My experience is I put on a UA ridge reaper parka, and good layers, went hunting, glassed, and was fine in single digits. On a few occasions. As far as my core. My feet and hands were another thing. We are talking jackets though.

You wore one jacket on a few occasions and are in here arguing CLO and layers?

To anyone that has spent real time in cold weather- what you are writing seems to be “but one time I read”, not any actual experience.



How is my experience related to CLO? Because I know how to layer. We will go back to the example of the Kuiu super down burner parka. Tested at 2.23 CLO. The layers were like a t shirt and stuff. Without them the jacket is like 1.70

A heavy merino shirt 260, the strongfleece 290 and the parka would ALL be about 2.53 CLO at 1 MET. Failure right?

Is it?

1 MET is like a statue. I don’t know about ya’ll but I fidget some when I glass. I move my legs. I stand up when my back hurts from sitting. That’s not 1 MET. If You estimate realistic glassing at 1.2 or 1.3 MET, the math starts to change.

Additionally, for every 1 milimeter or something of air space between layers it’s like .16 CLO. For 9 degrees freedom, you need about 3.19 at about 1.3 MET, and 3.65 at 1.2.

It’s doable. Especially when you’re NOT sticking in the Kuiu line for these examples. If you actually try, then you can find things like mountain hardware’s monkey man fleece which has .62 CLO vs Kuiu’s StrongFleece at .4 CLO. Sticking with a 260 merino at .4 CLO.

The Sitka kelvin aerolite’s special tech in their primaloft gives it a solid .95 CLO even if you compress it. Unlike if you double up on down I mentioned earlier. Now we are starting to get to a usable number and there’s other things you can do.



Neat. Notice in all of your CLO’ing, you didn’t address what temperature that all of your clothing that you suggested allows you to remain motionless for hours. It seems like you can’t answer that because you don’t actually know because you haven’t used them, and haven’t spent much time outdoors in real cold- if this isn’t correct, please illuminate.


This is a prior post of yours about cold weather clothing-
IMG_6583.jpeg

So do you wear a base layer, one mid kayer, and a puffy? Or do you “CLO” up and layer multiple mid layers, multiple puffies, and move around to stay warm…?

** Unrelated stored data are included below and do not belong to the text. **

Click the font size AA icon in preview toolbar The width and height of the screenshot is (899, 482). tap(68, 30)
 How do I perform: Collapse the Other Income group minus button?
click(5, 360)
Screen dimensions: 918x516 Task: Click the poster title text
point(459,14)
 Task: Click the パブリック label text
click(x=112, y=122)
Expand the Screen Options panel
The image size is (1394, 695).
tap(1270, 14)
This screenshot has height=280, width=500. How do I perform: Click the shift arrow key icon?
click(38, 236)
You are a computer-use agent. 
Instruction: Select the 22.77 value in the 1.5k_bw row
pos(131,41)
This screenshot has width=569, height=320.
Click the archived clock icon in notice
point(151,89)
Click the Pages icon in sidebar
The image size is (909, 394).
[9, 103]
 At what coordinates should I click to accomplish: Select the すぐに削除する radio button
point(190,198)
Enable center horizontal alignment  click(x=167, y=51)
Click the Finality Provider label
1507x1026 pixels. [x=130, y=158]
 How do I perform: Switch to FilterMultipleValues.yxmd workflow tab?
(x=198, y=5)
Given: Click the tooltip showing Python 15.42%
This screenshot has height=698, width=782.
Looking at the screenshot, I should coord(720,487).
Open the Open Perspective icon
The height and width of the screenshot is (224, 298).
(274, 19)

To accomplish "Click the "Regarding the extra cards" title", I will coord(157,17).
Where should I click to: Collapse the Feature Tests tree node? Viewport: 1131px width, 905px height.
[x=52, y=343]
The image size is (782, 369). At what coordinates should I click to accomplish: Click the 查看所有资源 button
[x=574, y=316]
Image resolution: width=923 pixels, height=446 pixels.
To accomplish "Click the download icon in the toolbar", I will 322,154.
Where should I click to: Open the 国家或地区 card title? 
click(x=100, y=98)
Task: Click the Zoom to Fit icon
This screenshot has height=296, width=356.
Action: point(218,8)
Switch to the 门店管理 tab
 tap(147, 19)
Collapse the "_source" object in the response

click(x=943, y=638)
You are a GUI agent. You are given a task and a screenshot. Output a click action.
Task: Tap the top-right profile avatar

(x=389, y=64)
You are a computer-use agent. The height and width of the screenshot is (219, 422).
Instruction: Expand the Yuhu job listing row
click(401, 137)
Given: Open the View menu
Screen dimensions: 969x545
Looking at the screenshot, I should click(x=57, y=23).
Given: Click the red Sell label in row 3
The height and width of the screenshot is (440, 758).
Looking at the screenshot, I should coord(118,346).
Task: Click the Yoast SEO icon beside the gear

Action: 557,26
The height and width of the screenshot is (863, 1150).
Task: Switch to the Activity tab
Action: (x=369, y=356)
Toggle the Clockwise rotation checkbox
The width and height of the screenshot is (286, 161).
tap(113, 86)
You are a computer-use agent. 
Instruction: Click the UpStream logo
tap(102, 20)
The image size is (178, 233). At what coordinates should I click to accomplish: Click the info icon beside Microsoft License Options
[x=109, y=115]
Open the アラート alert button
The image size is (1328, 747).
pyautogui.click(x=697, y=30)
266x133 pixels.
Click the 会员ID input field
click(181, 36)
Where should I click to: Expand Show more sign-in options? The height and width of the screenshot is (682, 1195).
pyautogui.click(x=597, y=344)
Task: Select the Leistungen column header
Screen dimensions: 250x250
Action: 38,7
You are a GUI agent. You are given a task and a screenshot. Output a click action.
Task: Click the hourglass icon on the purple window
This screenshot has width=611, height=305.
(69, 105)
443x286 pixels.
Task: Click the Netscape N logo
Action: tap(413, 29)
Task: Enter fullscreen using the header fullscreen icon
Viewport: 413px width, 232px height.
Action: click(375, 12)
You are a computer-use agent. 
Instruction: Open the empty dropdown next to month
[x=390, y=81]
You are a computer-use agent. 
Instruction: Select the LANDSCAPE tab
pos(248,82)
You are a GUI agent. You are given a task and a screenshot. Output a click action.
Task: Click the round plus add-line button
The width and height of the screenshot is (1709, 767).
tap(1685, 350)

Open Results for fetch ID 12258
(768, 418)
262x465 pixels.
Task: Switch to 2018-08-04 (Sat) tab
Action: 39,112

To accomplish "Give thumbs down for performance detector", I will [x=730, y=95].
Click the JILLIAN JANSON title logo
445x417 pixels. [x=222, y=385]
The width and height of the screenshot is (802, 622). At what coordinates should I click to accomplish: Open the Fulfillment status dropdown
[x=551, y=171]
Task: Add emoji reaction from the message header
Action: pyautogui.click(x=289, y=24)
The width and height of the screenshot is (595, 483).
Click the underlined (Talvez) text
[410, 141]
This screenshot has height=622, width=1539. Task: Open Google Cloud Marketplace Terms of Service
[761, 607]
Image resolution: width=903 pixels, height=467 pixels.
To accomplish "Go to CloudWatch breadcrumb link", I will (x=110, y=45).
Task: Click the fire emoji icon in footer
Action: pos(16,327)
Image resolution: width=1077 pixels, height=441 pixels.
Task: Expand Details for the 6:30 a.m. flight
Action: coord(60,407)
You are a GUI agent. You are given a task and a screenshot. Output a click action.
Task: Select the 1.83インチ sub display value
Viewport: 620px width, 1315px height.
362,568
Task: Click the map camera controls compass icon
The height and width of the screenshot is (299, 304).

A clue is… a jacket that has less loft than a 0° sleeping bag isn’t a 0° jacket when stationary glassing.




But what do I know.


I don’t know- I am trying to figure out if you have relevant personal experience with this subject or are you just regurgitating numbers and figures from a catalog? Nothing you have written says “my experience is”.

Fair is fair- it takes very little looking to see that I spend a lot of time in very cold conditions outside doing exactly what is being discussed, with a variety of clothing, and with dozens of others doing the same.
 
If I have room in the pack for it, I like a hill people serape. Super easy to put on and take off over just about anything and keeps me nice and toasty. I love that stupid thing. Only problem is that it is quite bulky in the pack.